レベル7というが単純計算するとレベル28相当である。にもかかわらず
福島第一原発事故を気にしない人たちがいる。

「なあ、山田(仮称)、自然界にも放射線はあるんだ。大した事ない。原爆
を落とされた広島だって、地方の中核都市として復興してるじゃないか」。
これは会社の先輩の発言である。曲がりなりにも西の最高学府を出た人だ。

自然放射線と人工放射線の違いが分らないのだろうか。

子供がいる会社の後輩には「西日本の工場に異動願い出せ。東京も危ない」
と助言したこともあったが、「福島は収束したんじゃないのですか?」と
いう反応である。
「俺は言ったからな。後で何があっても知らないからな。こうなったら自己
責任だぞ」。両方共、2013年のことである。
会社の他の人間も平気で外食に行くし、コンビニ弁当を食べる。会社の給湯
室の湯で平気でコーヒーを飲んでいた。当時、既に都内の浄水場から放射能
が検出されたというニュースも出ていたはずなのだが・・・。

この無防備さはどこから来るのか、当時、私は考えた。
文明社会に飼い馴らされて危険予知能力、生存本能が退化してしまったの
ではないのか。
福島第一が爆発した時、福島の一部の人たちはすぐに逃げた。
南へ、あるいは北へ。福島に限らず首都圏の人間でも西日本などに逃げた。
そんな知人が何人かいる。みんな若い女性だった。
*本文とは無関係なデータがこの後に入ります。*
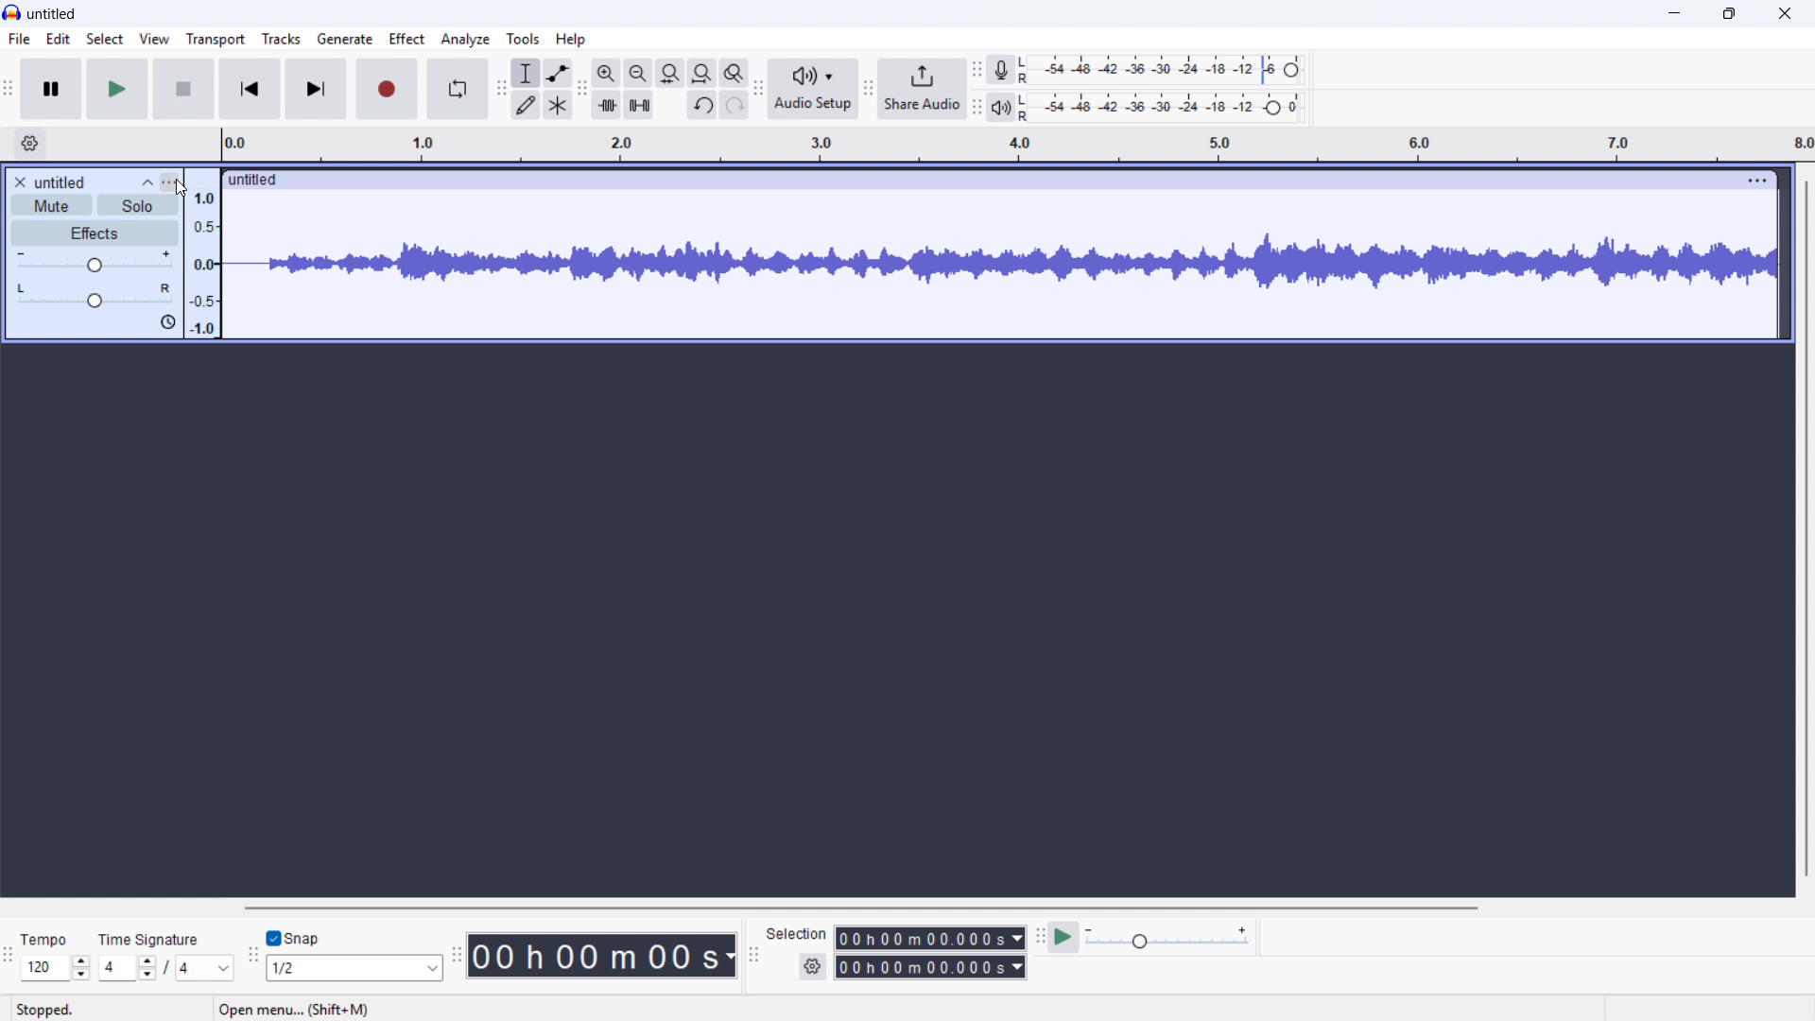 The width and height of the screenshot is (1815, 1021). What do you see at coordinates (1000, 257) in the screenshot?
I see `Track waveform ` at bounding box center [1000, 257].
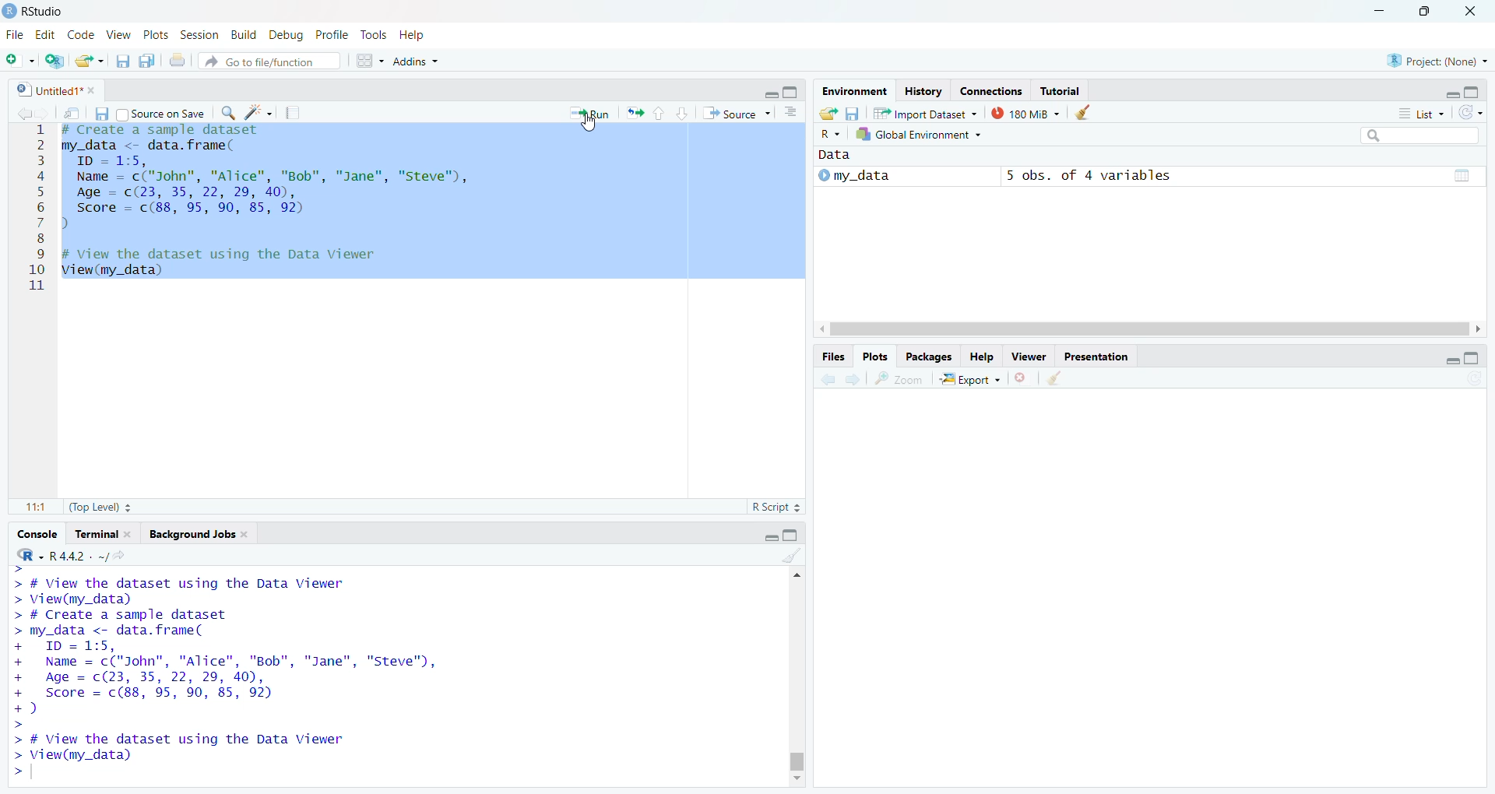  Describe the element at coordinates (123, 64) in the screenshot. I see `Save current document` at that location.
フットワークが軽い人たち。
この危険予知能力、生存本能の強弱がこれから、大きな差を生む気がする。
危険予知能力の低い人は危険回避のための情報収集の必要性も感じず、
進歩もなく行動も伴わない。
一方、危険予知能力の高い人は、危険回避のための情報収集も絶え間なく続け、
情報量は高まる一方だ。そうじゃない人との情報の非対称は深まるばかり。
既存メディアでは報道されない情報もインターネットで探索すれば、すぐ手に
入る。
その結果、内部被曝を避けるための食事行動(外食を避ける等)、食材選択、
脱被曝食品の積極的採用、デトックス、あるいは移住準備が可能となる。

危険予知能力あるいは生存本能の強弱が、両者の運命を大きく分ける気がする。
今、福島に暮らす住民の中には内部被曝を防ぐ様々な工夫を実行している
人たちもいる。
もしかしたら自己防衛も満足に出来ない「フクシマを気にしない人たち」の方
が、皮肉にも先が見えない(短い)のかもしれない。